Provided information —
****************************************
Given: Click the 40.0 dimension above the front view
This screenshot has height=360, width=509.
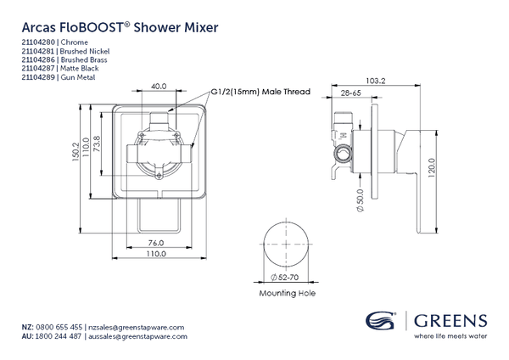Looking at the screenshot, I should [x=159, y=85].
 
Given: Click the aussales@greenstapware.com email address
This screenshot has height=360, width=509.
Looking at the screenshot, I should [x=138, y=337].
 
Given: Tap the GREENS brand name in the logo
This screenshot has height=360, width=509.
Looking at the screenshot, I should [x=450, y=321].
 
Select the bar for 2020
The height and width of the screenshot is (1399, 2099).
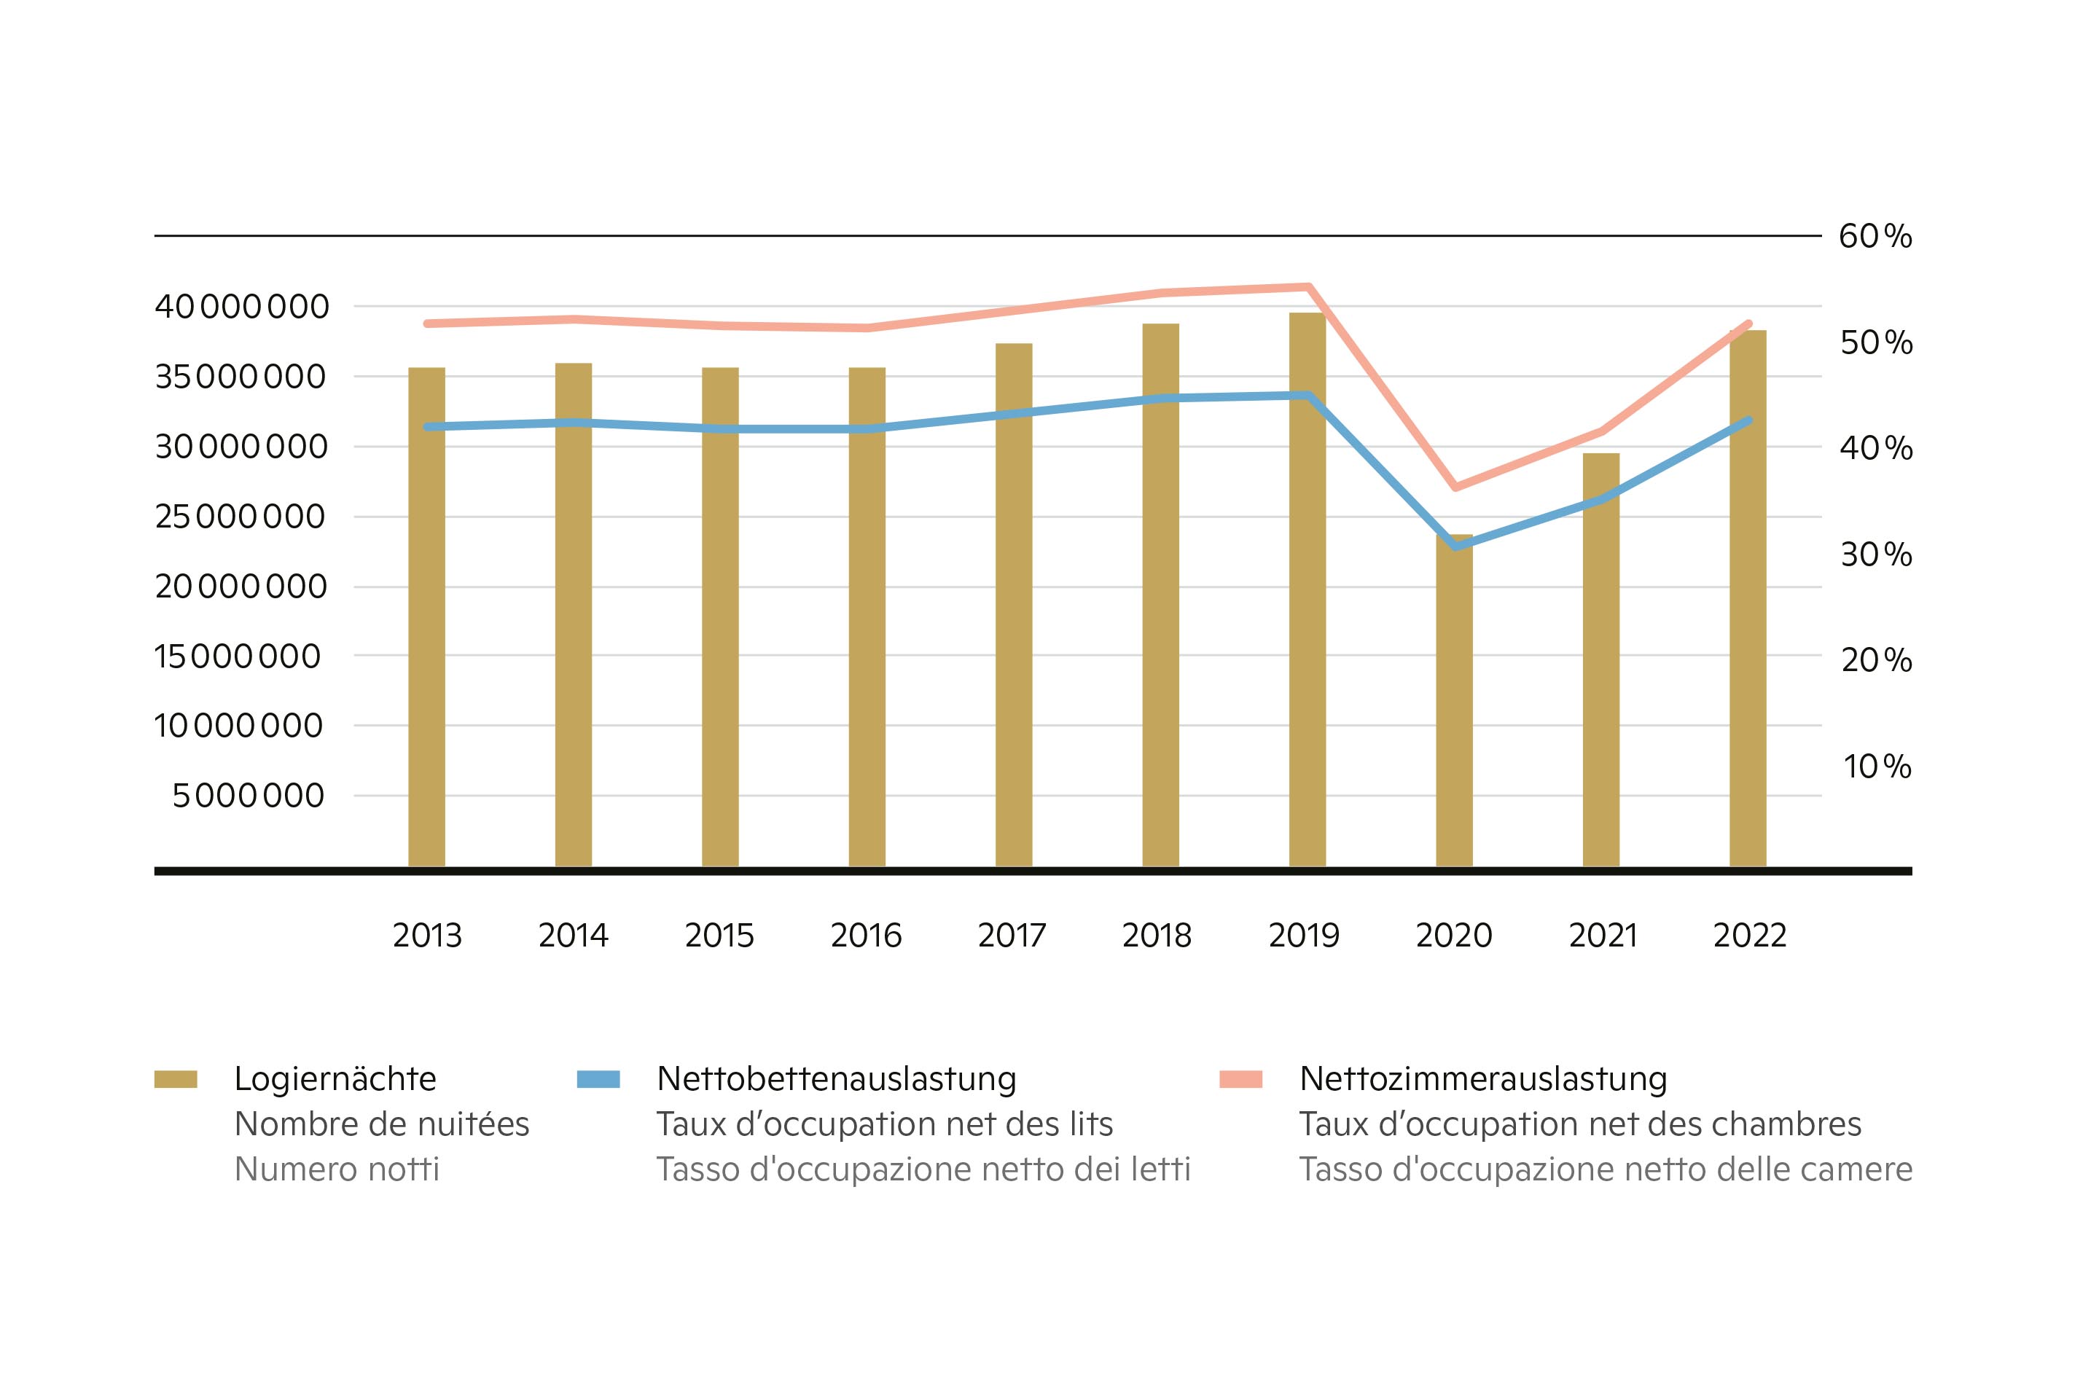1454,705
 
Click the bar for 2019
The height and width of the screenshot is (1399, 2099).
1307,589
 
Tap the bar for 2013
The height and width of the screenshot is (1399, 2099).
426,616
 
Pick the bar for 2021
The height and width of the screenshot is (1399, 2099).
1601,660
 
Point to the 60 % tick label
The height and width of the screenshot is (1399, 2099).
1875,236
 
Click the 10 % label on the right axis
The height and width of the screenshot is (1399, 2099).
1877,767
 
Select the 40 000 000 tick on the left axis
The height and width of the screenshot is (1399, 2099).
242,307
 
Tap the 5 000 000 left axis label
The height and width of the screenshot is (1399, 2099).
248,796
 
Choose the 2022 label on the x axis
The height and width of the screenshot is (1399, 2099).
1749,935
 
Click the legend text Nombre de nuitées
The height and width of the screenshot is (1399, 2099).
382,1124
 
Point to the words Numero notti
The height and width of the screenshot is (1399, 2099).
337,1169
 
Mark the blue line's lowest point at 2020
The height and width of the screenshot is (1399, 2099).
1455,545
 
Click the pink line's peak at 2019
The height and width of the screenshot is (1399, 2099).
1308,287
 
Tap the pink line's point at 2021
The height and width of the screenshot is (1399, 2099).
1602,432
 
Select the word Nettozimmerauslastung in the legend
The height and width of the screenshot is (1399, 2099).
1483,1078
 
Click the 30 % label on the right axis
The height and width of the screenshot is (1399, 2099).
1876,555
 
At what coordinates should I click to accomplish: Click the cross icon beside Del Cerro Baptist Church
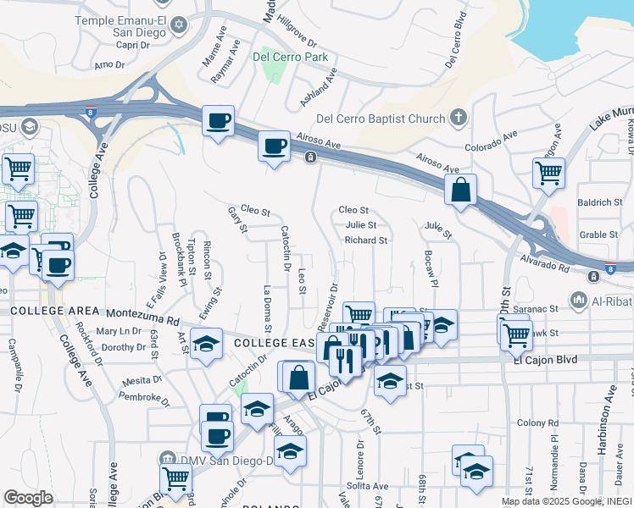point(459,118)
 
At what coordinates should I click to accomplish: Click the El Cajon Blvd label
point(545,360)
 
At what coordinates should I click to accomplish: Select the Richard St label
point(365,240)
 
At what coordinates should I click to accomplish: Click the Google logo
point(28,498)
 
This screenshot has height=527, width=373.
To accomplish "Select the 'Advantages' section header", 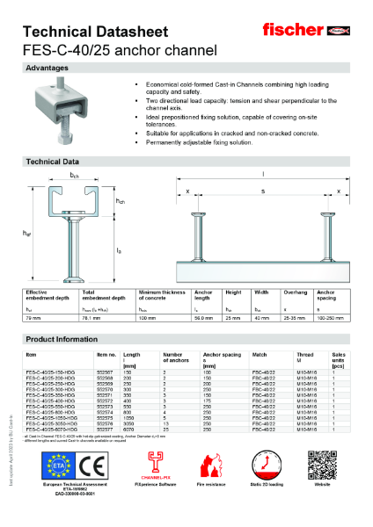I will click(48, 68).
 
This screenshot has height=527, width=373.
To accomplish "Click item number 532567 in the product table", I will click(106, 372).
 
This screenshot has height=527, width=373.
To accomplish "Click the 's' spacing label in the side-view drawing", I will click(263, 191).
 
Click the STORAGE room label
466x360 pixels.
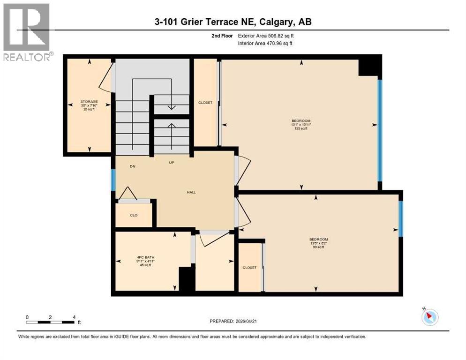(89, 101)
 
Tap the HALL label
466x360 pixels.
(191, 192)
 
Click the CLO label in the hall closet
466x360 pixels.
(134, 215)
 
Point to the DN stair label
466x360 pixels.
(133, 166)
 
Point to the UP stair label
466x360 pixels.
(172, 163)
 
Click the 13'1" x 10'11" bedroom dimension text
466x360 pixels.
(301, 124)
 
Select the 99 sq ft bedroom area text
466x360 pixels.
(319, 247)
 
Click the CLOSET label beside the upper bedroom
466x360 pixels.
(205, 103)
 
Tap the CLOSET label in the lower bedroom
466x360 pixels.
(249, 268)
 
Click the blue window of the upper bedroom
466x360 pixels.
(380, 130)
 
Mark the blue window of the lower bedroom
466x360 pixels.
(401, 218)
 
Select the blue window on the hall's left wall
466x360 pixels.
(113, 180)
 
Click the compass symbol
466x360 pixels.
(429, 317)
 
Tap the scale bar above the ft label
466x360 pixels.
(51, 322)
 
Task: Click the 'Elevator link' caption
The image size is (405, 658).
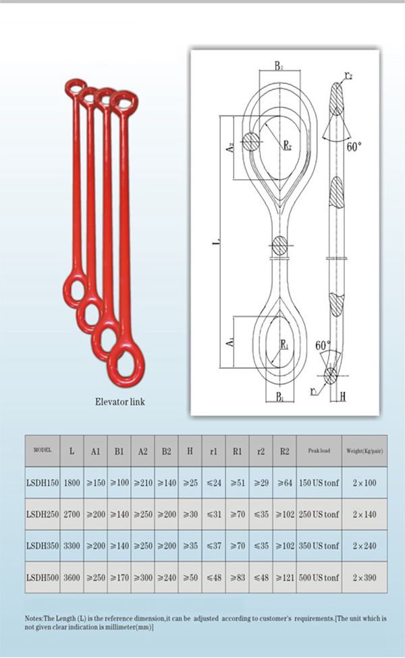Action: pos(120,401)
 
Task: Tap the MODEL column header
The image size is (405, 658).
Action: pos(43,451)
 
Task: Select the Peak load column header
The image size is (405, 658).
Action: pos(319,451)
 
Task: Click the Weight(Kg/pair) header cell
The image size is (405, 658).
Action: pos(364,451)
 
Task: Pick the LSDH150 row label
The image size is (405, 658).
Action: pos(43,483)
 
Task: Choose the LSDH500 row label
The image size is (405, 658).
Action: pos(43,578)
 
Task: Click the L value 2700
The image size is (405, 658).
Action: pos(72,515)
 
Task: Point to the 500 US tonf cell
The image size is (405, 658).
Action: pos(319,578)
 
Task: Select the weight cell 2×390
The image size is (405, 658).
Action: pos(364,578)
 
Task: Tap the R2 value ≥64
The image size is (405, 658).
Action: pos(284,483)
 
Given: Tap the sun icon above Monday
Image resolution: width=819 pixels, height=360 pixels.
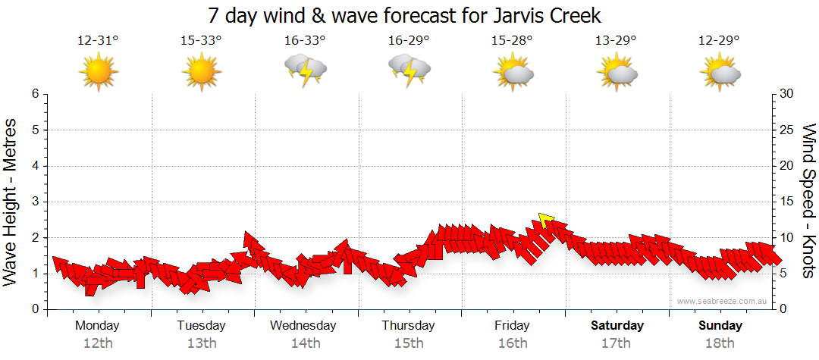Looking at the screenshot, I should click(99, 74).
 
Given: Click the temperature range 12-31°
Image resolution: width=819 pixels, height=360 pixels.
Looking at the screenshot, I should click(99, 40).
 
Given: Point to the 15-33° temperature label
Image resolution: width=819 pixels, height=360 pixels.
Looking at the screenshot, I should click(202, 40).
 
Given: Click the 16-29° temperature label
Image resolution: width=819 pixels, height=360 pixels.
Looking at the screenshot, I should click(408, 40).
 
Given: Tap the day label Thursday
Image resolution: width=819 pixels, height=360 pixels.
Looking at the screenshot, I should click(408, 326).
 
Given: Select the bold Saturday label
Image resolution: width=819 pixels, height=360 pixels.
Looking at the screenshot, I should click(617, 326).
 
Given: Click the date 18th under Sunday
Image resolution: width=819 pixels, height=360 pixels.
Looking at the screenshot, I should click(720, 343).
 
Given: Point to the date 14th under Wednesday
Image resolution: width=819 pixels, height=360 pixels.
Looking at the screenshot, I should click(306, 343).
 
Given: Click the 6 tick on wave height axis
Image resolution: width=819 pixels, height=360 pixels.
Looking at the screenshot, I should click(34, 94).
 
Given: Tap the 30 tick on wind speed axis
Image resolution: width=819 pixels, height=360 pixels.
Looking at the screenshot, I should click(787, 94).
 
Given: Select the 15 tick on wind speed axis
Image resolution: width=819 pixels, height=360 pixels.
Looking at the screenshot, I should click(787, 202).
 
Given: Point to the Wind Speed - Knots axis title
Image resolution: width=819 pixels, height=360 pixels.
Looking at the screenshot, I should click(808, 201).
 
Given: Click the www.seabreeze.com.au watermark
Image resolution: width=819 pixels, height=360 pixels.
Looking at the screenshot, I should click(723, 302).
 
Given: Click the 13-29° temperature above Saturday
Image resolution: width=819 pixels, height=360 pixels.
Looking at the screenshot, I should click(616, 40).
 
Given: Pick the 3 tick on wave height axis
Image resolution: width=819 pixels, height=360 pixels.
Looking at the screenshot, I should click(34, 202).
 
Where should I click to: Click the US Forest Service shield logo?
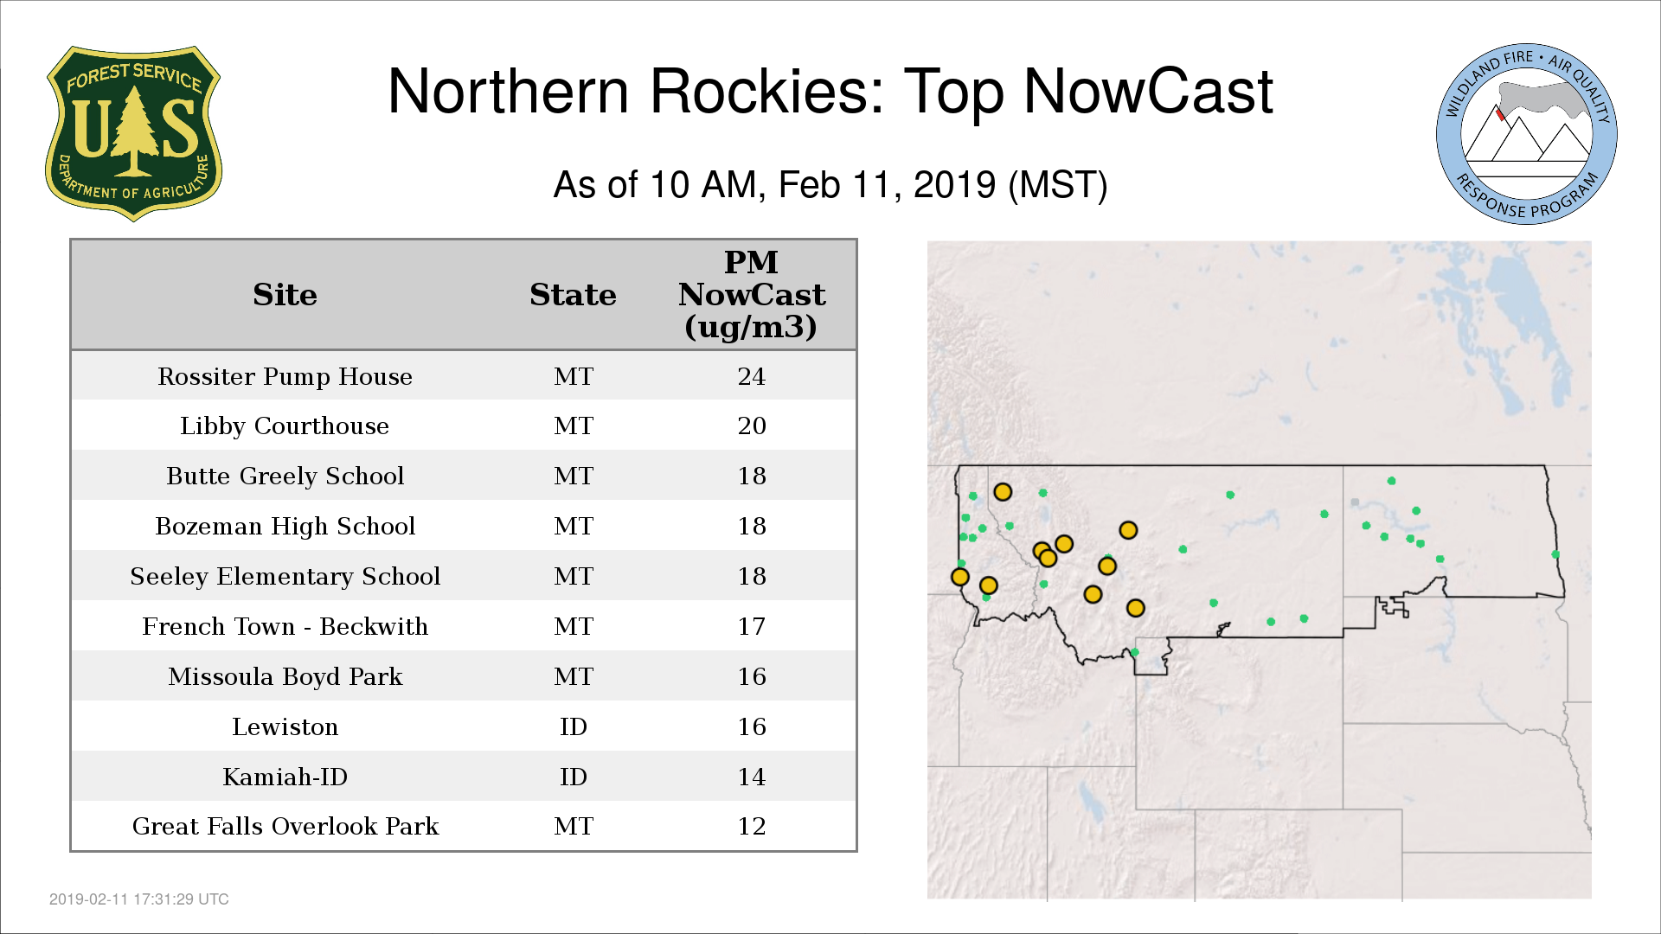133,133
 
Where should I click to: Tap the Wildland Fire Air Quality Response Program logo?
1527,134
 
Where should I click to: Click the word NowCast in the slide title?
1148,92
****************************************
Work to be completed — Return the items verbatim, beginning at the line that contains "Task: Choose the LSDH500 row label" and stopping after the line that contains "Action: pos(284,483)".

Task solution —
Task: Choose the LSDH500 row label
The image size is (405, 658).
Action: pos(43,578)
 
Task: Click the L value 2700
The image size is (405, 658).
Action: pos(72,515)
 
Task: Point to the 500 US tonf cell
The image size is (405, 658).
Action: pos(319,578)
 
Task: Select the weight cell 2×390
The image size is (405, 658).
Action: pos(364,578)
 
Task: Tap the R2 value ≥64
The image size is (405, 658).
Action: pos(284,483)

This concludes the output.